Não se trata, decerto, de opor vacina e vigilância, mas, ao contrário, de compreender que são possibilidades complementares de atuação, ambas necessárias e que requerem organizar seu emprego de modo articulado. Tão equivocado quanto recusar o binômio vacina-vigilância, como faz Bolsonaro, é enfatizar a vacina em detrimento da vigilância, ou seja, sem testar suspeitos, sem rastrear contatos e sem isolar doentes. Isto vale para qualquer vacina, pois não há qualquer dúvida de que todas serão necessárias ao Brasil, dadas nossas características territoriais, culturais e institucionais.
O que mais preocupa, portanto, no “gambito do Dória”, é que sua jogada se preste apenas para colocá-lo no centro do tabuleiro político-eleitoral. Suas ações à frente do governo estadual não o vêm qualificando efetivamente nem como um firme defensor do direito à saúde, nem no reconhecimento do SUS como o melhor instrumento para que o Estado brasileiro assegure esse direito a todos – conforme, aliás, está inscrito na Constituição da República.
Mas o que é, afinal, o “gambito do Dória”? É uma estratégia política que consiste em colocar a responsabilidade sobre o que não se logrará realizar em São Paulo, no colo da ANVISA. Surpreendentemente, para um governo federal que vem investindo na criação de uma imagem de que está apoiado em notáveis estrategistas políticos, Bolsonaro e sua equipe aceitaram o gambito. Ao fazê-lo, agiram como a iniciante Beth, surpreendida com o “Mate do Pastor”, pois, ato contínuo, a Anvisa “passou recibo” e mandou avisar que vacina só em fevereiro, se tudo der certo. O ministro da Saúde comunicou a decisão a Dória e outros governadores e secretários de saúde um dia depois que Dória tornou público o plano paulista de vacinação.

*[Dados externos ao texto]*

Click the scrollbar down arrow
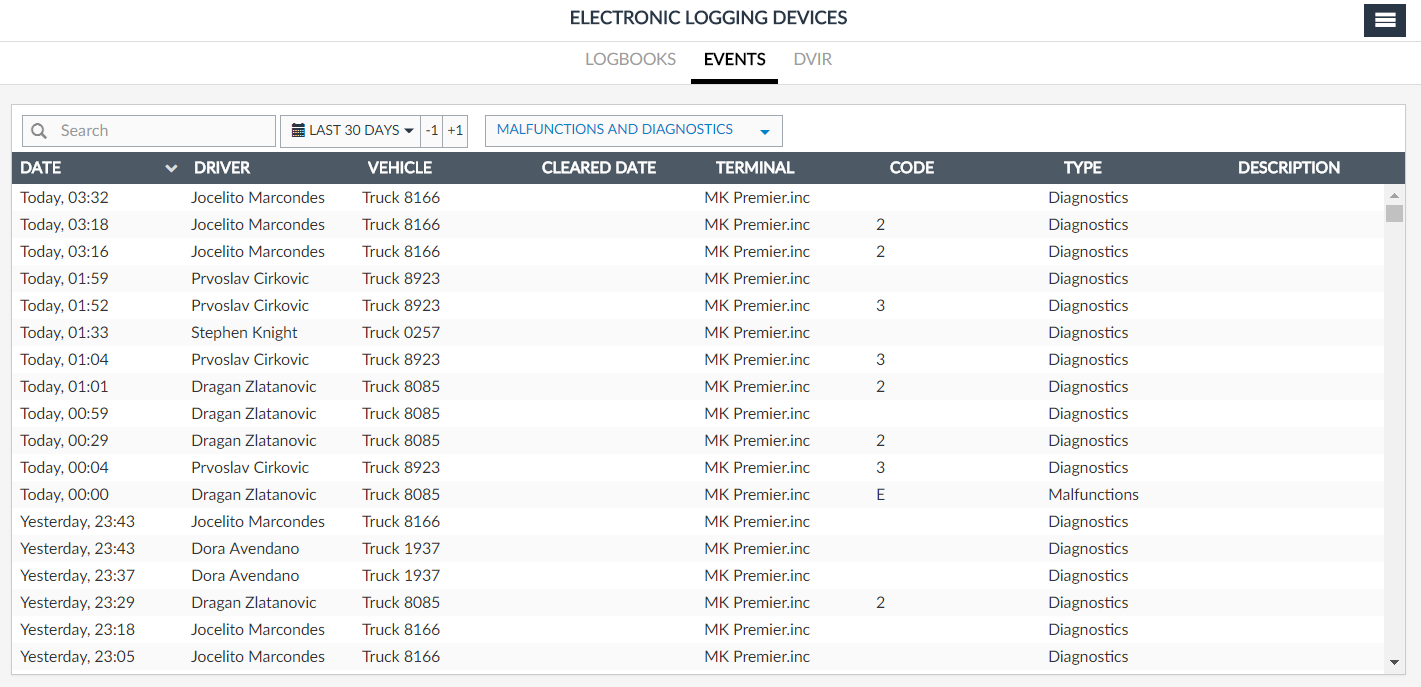The image size is (1421, 687). 1394,662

A negativa da Anvisa à vacina, da forma como se deu, correspondendo a um “não” do governo federal, era o que Dória precisava neste momento, para prosseguir com sua estratégia e reorganizar seu jogo.
Xeque. Mais fácil do que o “Mate do Pastor”.
Mas o xeque-mate será dado, ao que tudo indica, em 2022. Até lá, porém, há 2021 e não faltam jogadores dispostos a impedir tanto Bolsonaro quanto Dória de seguirem movendo peças nesse tabuleiro. O alvo preferencial é Bolsonaro. Todos os que buscam acesso ao tabuleiro, sem exceção, estão dispostos a fazer o que lhes for possível para deixarem-no longe, muito longe do tabuleiro.
Com o ano novo virá muito mais do que a ampliação da segunda onda da COVID-19 que, iniciada no final de 2020 vem dando mostras, nas capitais do sul do Brasil, de ter características epidemiológicas similares à primeira onda. Ações urgentíssimas são necessárias, para além de xeques, mates e gambitos.
*Paulo Capel Narvai é professor titular sênior de Saúde Pública na USP.